TEXTO BÍBLICO: MATEO 6:9-15
INTRODUCCIÓN
La oración es algo más que hablar con
Dios. Es algo que va más allá de derramar el alma ante la presencia de nuestro
Señor. Es un ejercicio devocional que supera la idea de pedir, agradecer,
interceder y confesar. Para todo aquel que alguna vez haya podido leer, releer,
interpretar y reflexionar sobre la oración modelo de Jesús, más conocida como
Padrenuestro, las palabras que pronunciamos adquieren el sonido del compromiso
y el sabor de la responsabilidad. Orar a Dios repitiendo como un loro cada una
de los vocablos de este prototipo de plegaria no sirve de mucho si no se tiene
en cuenta el hecho de que, antes de recurrir a ella como si de un mantra se
tratase, es preciso asumir el peso y las demandas de cada una de sus partes. La
hermosura y belleza de esta simple y llana manera de acercarse a Dios en
oración encierra un fondo que no deberíamos desdeñar o despreciar desde la
hipócrita recitación de una letanía monocorde. Es en esta sencillez que exhibe
Jesús al aproximarse a Dios en oración y ruego que podemos estudiar y reconocer
el sumario de nuestra fe y práctica cristianas. El Padrenuestro se alza
entonces como un asidero bendito y refrescante para aquellos que no lo utilizan
como un vehículo vacío y nulo en su intento torpe por invocar a Dios.

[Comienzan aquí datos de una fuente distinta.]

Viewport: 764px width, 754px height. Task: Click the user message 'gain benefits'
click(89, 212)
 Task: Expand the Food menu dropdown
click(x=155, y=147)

La oración es diálogo. Es hablar a Dios y
es hablar a nuestro corazón. Es desplegar nuestra alma ante Dios para que Él
disponga de ella a su antojo. Es conversar con el Creador del universo,
majestuoso y glorioso, y a la vez, es confesar nuestra necesidad de abrazar los
consejos y directrices de un Padre amoroso y compasivo con sus hijos. Ese
diálogo fructífero del que podemos disfrutar aquellos que tenemos la certeza de
que nuestras palabras llegan a los oídos de Dios, es un diálogo que nos
compromete y que nos enseña, que nos responsabiliza de nuestra fe y que nos
provoca a poner por obra lo orado ante nuestro Señor. La oración no es un rito
más con el que salir del paso del ceremonialismo institucional. Es un canal de
comunicación con lo supremo, con lo inimaginable, con lo divino, y por ello, la
oración deviene en un placer y un privilegio al que solo tienen acceso aquellos
seres humanos que buscan sinceramente conocer a Dios y entregar sin miedo sus
vidas para que Él las guíe, prospere y salve.

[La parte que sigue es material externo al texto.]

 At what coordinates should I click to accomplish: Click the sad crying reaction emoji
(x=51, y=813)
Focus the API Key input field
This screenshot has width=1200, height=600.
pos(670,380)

A. UNA ORACIÓN DE RECONOCIMIENTO DE
DIOS
Tras desenmascarar las prácticas del
disfraz y de la actuación de cara a la galería de los judíos considerados
piadosos por el pueblo, y después de llamar la atención sobre la futilidad de
alargar y adornar las plegarias para recibir mejor respuesta de parte de los
dioses paganos, Jesús propone a sus discípulos una novedosa manera de orar, que
no tiene tanto que ver con las palabras exactas a emplear, sino con las líneas
maestras y principios generales que deben componer una oración que contenga
todo, que registre todas las variedades de acceso a Dios, y que apele al propio
orante a ser consecuente y coherente con lo que expresa a Dios. Esta oración
modélica principia con un reconocimiento claro de a quién se dirige el que ora:
“Vosotros, pues, oraréis así: Padre
nuestro que estás en los cielos, santificado sea tu nombre.” (v. 9) La
oración tradicional siempre iba dirigida al Altísimo, al tres veces Santo, al
Eterno, dando empaque y reverencia al acto, colocando al ser humano en su lugar
de criatura finita, y dando preeminencia a Dios sobre todas las cosas. Jesús
llama aquí a Dios, “Padre”, una expresión de cercanía, familiaridad y calidez
que se abre paso entre lo intrincado de los rezos oficiales, y que nos confirma
como hijos de Dios, siempre a una oración de distancia de nuestro Padre
celestial. La figura del Padre es la que mejor se ajusta a la intimidad del
diálogo con Dios, ya que existe un cariño y una ternura especial de por medio
que transforma nuestros balbuceos inconexos y nuestras peticiones erráticas en
peticiones coherentes y sensatas. El hijo siempre tiene la posibilidad de
acercarse al Padre sin miedo, y en ese sentimiento, el hijo sabe que nada malo
o perverso procederá de su progenitor en carne y espíritu.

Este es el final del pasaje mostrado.